En la costa, Sísifo revive su condena: cuando se consigue limpiar una playa puede ser que al día siguiente vuelva a estar recubierta de fuel. Aún así, nadie se deja vencer. En el mar, mientras, los marineros libran otra batalla. Los de la Ría de Arousa ya han sido calificados como ?la Armada Invencible? por su lucha incansable por alejar el petróleo de sus costas. Ellos no quieren ni oír hablar de medallas, tampoco se atreven a hablar de victoria, y eso que han conseguido que, de momento, la Ría de Arousa no haya resultado contaminada. Ellos se echan a la mar en jornadas agotadoras, utilizando sus embarcaciones y sus aparejos, a sabiendas de que el fuel también acabará con ellos. El objetivo es salvaguardar la primera factoría del mar gallego. El parque de más de dos mil bateas donde crece el mejor mejillón del mundo y cuya extracción, por el momento, sigue autorizada.
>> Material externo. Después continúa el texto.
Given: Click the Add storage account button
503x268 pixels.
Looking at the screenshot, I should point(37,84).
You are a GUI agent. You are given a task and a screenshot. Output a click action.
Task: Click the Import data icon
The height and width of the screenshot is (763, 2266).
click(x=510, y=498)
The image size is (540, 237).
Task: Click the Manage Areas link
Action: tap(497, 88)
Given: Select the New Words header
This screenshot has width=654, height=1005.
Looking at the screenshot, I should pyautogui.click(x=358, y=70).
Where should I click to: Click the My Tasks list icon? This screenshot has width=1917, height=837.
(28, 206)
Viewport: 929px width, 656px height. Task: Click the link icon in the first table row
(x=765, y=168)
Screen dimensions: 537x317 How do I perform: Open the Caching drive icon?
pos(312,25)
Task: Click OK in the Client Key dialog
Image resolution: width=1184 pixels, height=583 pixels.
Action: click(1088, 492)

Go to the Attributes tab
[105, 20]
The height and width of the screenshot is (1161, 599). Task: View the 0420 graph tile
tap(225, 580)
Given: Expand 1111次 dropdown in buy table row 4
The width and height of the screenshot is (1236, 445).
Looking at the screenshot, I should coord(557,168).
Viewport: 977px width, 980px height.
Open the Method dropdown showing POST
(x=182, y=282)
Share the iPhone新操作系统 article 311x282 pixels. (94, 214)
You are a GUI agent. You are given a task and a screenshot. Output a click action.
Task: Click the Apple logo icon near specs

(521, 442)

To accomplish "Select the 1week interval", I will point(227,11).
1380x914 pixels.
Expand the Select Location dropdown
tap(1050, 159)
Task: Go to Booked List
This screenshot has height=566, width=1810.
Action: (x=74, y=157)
La prohibición de pesca y marisqueo que se extiende desde Punta Seixo Branco en A Coruña hasta la desembocadura del Miño en A Guarda no afecta a los bateeiros. Y eso es lo que hay que recordar con insistencia a los consumidores: el mejillón gallego sigue siendo el de siempre, su calidad insuperable, antes como ahora. Los parques de berberecho y de almeja de Carril continúan abiertos cuando estamos editando este programa. El mercado no debe aplicar un nuevo castigo a la economía gallega. El sector puede atravesar la peor crisis de su historia. En Galicia, la pesca representa el 10% del Producto Interior Bruto de nuestro país y engloba a un colectivo de 126.000 personas, entre empleos directos e indirectos. Instituciones universitarias gallegas han cifrado en 2.000 millones de euros las repercusiones económicas derivadas de la marea negra sólo en el primer año. Y eso que la herida del Prestige sigue sangrando a 3.000 metros de profundidad. Mientras, las primeras ayudas ya están en marcha. Esta misma semana 4.500 profesionales, armadores, tripulantes y mariscadores han percibido unos cinco millones de euros, correspondientes al período de inactividad que va desde el 18 de noviembre al 15 de diciembre.
Recordemos también que si muchas lonjas están cerradas, ahora son centros neurálgicos desde donde se coordina la lucha contra el fuel, y que el Cantábrico gallego continúa su actividad, la pesca de altura y los congeladores siguen trabajando. Es decir, hay mucho pescado gallego en condiciones de servir sus mejores mesas de Navidad.